For the material below, return exactly the lines starting at the line containing "Sitemap (35, 2212)" and ending at the line containing "Identify the click", both ends included, and no others.

___ Material for this task

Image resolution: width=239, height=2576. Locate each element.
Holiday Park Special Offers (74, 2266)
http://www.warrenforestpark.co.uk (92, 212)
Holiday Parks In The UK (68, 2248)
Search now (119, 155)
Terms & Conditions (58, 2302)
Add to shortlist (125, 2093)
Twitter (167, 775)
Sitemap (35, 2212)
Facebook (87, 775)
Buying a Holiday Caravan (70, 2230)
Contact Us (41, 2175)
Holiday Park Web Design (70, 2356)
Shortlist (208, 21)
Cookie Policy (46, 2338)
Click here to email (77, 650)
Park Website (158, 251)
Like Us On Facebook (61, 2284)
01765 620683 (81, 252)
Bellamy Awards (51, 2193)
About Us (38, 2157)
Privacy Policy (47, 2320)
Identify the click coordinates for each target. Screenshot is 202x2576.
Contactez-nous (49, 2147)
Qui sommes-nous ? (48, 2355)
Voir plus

______
___ Material for this task

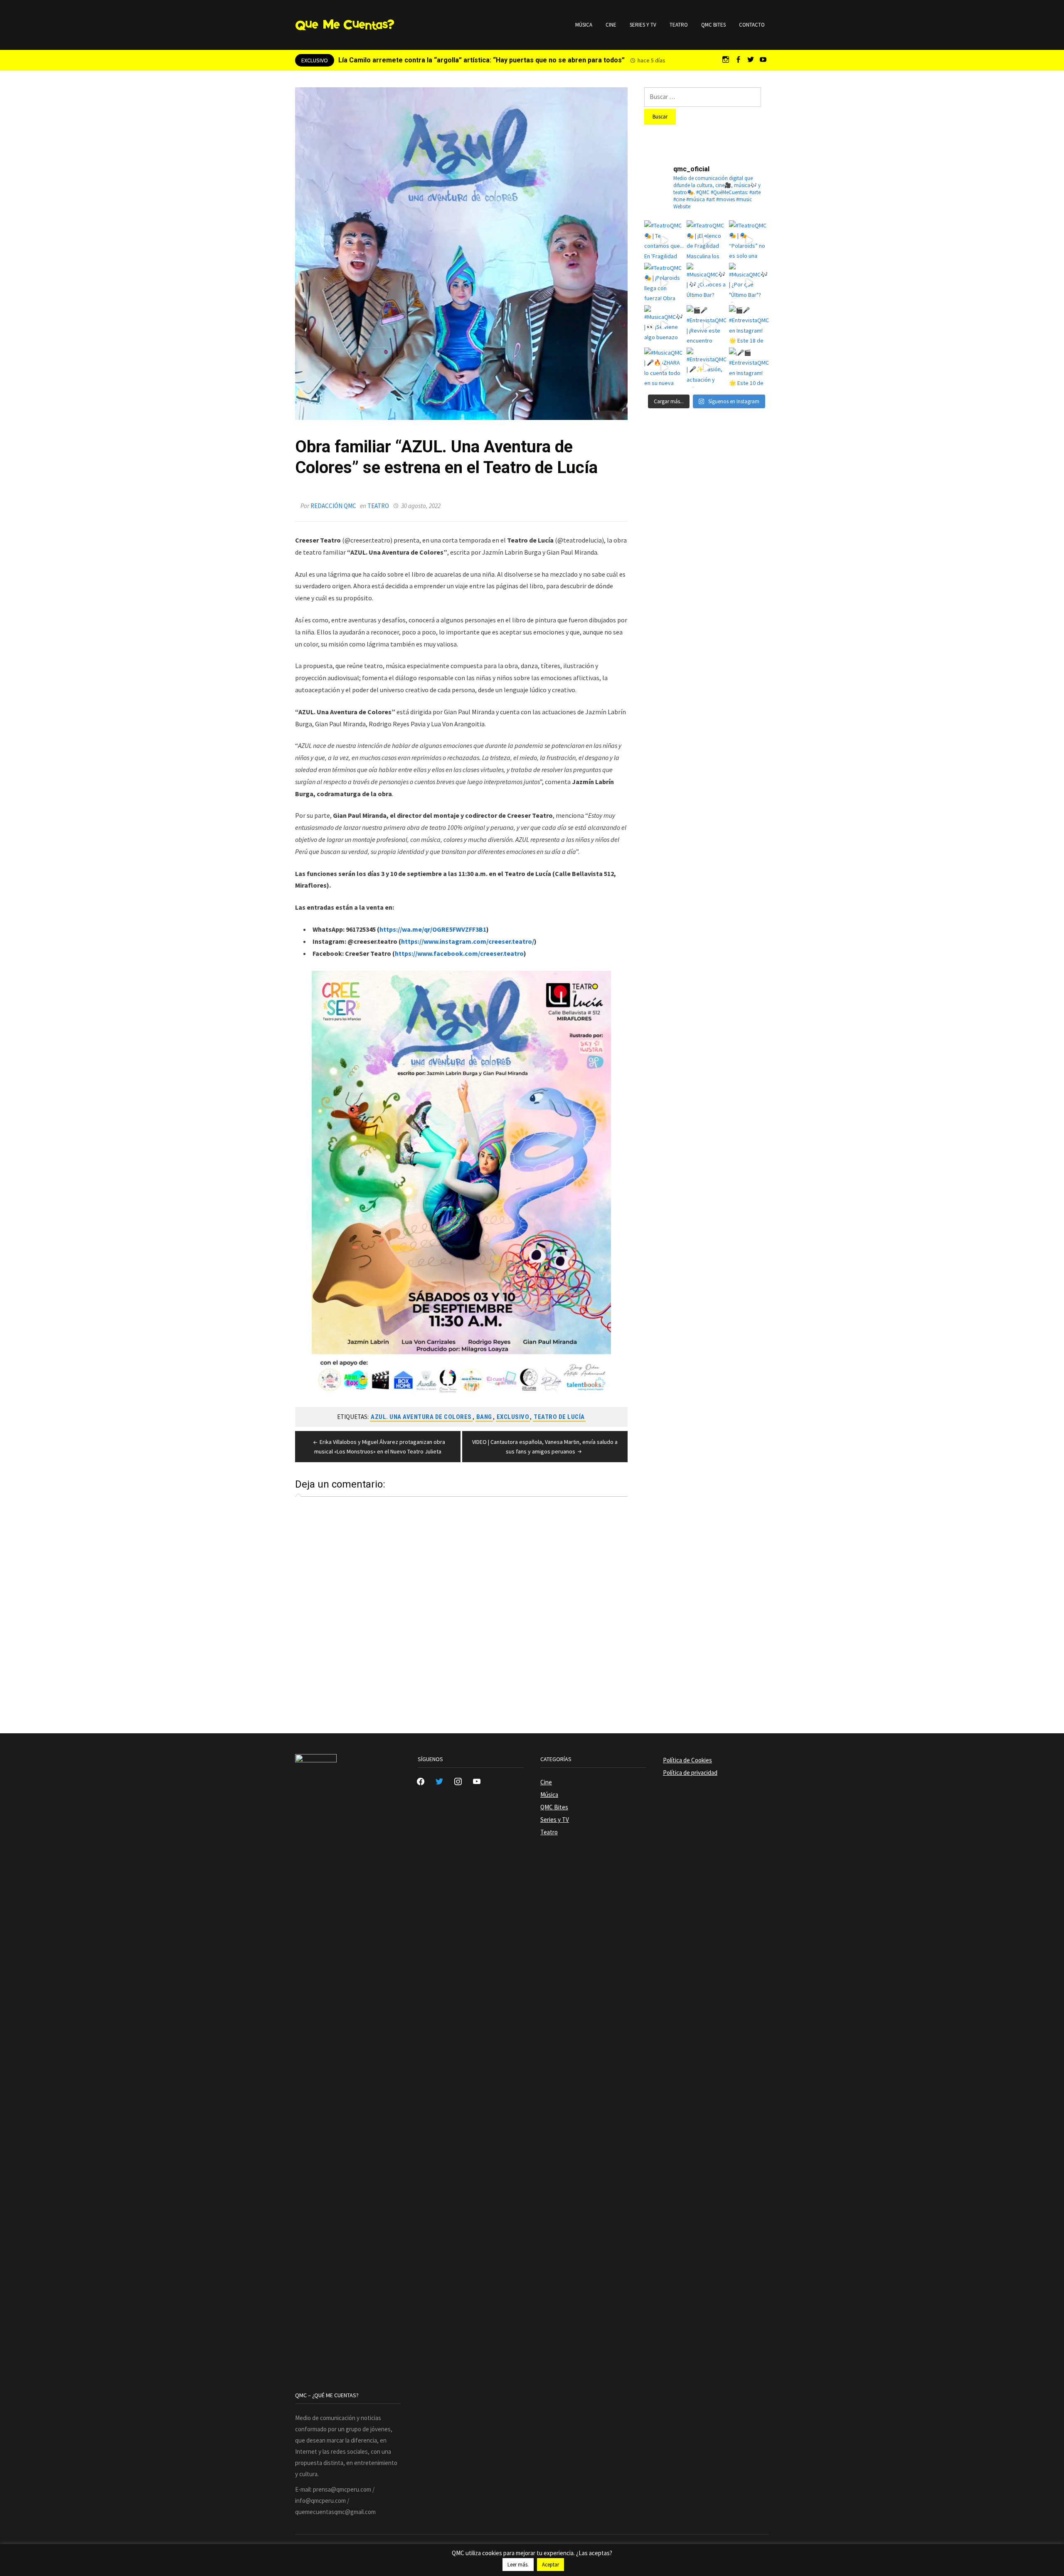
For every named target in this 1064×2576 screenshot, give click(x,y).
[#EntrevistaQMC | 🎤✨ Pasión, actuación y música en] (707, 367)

______

▶ _Your response_
Sitemap (35, 2212)
Facebook (87, 775)
Buying a Holiday Caravan (70, 2230)
Contact Us (41, 2175)
Holiday Park Web Design (70, 2356)
Shortlist (208, 21)
Cookie Policy (46, 2338)
Click here to email (77, 650)
Park Website (158, 251)
Like Us On Facebook (61, 2284)
01765 620683 (81, 252)
Bellamy Awards (51, 2193)
About Us (38, 2157)
Privacy Policy (47, 2320)
Identify the click coordinates for each target. Screenshot is 202x2576.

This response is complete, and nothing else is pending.